In search of answers, Candi referred back to a copy of her father's birth announcement from 1950, printed in a local newspaper.

Two babies were born one day a part in that small New York hospital. Those two babies were named Andy Perkins and Phillip Robinson.

"At that moment, it really snapped for me because all of a sudden, I was like, 'he was accidentally switched to birth in the hospital.' That was the light bulb," said Summers. "I absolutely knew I needed to tell my dad."

Perkins said he didn't believe his daughter at first.

However, she had researched his biological mother and was about to find a picture of her to show to her father.

"I cried the instant I saw that picture. I knew she was my mother," said Perkins. "I had her hair and her profile. She was my mom. It was really special. It still gets me. It was one of the most special moments of my life," he said.

Perkins says he had always felt there was something different about him growing up.
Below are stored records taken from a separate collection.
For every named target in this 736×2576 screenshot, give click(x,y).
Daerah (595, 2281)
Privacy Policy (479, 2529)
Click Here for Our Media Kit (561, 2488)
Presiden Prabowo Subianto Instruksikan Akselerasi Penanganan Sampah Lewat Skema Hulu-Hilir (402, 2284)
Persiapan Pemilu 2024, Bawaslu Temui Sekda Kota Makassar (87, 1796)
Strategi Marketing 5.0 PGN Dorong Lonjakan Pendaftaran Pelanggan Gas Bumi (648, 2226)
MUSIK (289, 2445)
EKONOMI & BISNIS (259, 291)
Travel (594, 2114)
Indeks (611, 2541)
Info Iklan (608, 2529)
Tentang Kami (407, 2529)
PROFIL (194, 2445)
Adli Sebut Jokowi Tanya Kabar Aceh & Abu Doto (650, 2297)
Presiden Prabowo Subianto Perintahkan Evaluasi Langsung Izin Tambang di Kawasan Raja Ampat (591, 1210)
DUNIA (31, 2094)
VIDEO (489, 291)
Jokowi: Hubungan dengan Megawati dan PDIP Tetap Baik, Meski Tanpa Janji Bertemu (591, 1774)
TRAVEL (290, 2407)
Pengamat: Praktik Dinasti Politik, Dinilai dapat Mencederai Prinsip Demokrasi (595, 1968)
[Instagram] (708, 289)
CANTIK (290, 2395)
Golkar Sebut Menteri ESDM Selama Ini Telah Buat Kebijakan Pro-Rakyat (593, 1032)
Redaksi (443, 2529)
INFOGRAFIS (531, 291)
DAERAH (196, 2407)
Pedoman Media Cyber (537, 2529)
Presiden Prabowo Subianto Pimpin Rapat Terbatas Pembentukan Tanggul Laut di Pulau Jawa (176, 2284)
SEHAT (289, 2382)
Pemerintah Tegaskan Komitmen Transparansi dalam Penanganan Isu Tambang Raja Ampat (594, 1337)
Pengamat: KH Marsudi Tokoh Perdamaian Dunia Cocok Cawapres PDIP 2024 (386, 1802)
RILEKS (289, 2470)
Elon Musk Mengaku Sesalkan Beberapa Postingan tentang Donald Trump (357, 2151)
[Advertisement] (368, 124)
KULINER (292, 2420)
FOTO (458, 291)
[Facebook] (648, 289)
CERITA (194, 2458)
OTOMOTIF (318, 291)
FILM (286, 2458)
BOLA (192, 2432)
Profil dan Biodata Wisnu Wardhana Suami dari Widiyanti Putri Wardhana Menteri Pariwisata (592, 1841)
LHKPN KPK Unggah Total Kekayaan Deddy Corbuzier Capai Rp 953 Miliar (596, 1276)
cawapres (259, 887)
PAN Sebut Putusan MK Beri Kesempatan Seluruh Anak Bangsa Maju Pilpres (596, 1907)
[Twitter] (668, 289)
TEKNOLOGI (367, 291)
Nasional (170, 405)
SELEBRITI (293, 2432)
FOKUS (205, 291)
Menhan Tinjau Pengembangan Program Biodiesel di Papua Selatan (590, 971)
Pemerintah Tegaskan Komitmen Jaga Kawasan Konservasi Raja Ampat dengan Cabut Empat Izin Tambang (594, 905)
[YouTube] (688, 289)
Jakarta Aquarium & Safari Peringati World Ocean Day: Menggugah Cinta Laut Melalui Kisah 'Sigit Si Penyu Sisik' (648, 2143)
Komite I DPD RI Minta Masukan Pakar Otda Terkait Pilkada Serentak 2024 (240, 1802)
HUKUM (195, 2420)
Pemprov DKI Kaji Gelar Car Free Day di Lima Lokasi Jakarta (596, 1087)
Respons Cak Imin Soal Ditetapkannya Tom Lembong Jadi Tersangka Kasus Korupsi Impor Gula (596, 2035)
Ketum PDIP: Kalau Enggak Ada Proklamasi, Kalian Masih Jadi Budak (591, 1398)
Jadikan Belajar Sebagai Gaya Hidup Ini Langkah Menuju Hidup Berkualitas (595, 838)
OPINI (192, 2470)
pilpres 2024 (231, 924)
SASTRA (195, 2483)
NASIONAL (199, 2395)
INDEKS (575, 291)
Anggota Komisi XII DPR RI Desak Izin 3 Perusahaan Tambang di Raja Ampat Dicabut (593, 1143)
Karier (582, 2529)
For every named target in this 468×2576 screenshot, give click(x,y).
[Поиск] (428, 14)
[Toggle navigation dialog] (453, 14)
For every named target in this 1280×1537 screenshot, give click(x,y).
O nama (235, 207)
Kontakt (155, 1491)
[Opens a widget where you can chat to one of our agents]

"I never felt like I belonged. I used to joke with people and show them a picture of my family and say, 'who doesn't look like the other?' said Perkins.

He has blue eyes and light-colored hair, compared to the rest of his family, whose features included brown eyes and dark hair.

He also said his interests and characteristics were different than his siblings.

"I have been in therapy many times over my identity and as I look back, I had the same identity problems that many adopted children have, except I knew I wasn't adopted," he added.

Never could he have imagined he was switched at birth.

Both he and Summers believe it was a pure accident but the revelation meant they had an entirely different family, who had no clue of their existence.

That was about to change.

Ready to meet their new family, Summers made and shared a video with some of the Robinsons whom she had contacted during her detective work.

Word quickly got to Andy Perkin's biological sister Sally Holley in Colorado.

"It was absolutely shocking to me," said Holley about receiving the news.

She says her brother Phillip, the other baby born the same time as Perkins, had died of cancer when he was just 6 years old.

Perkin's biological parents had also passed away a few years back.

Holley was the first blood relative to meet her long-lost brother.

"It was the most bizarre, crazy, exciting thing to see this brother, who reminded me of my mother, reminded me of my father, was about the same size as one of my brothers. It was just a wild feeling, and emotional," said Holley.

Perkins has now met all of his siblings.

In fact, the Perkins and Robinsons have begun annual family reunions.

Perhaps the other most challenging part of the revelation was sharing the news with Shirley Perkins, the mother who raised him.

"We told her everything that was going on, showed her pictures. She just, she had dabbed her eyes a few times and she said, 'Well, isn't God good?' That was her reaction," said Perkins.

Her reaction, he said, added to the sense of peace Perkins now feels about the accidental mix-up at birth.

"I have two huge, wonderful families. I'm just so blessed," said Perkins.

Historians say incidents of babies being switched at birth were likely more common than most think, but it's impossible to know how often it happened.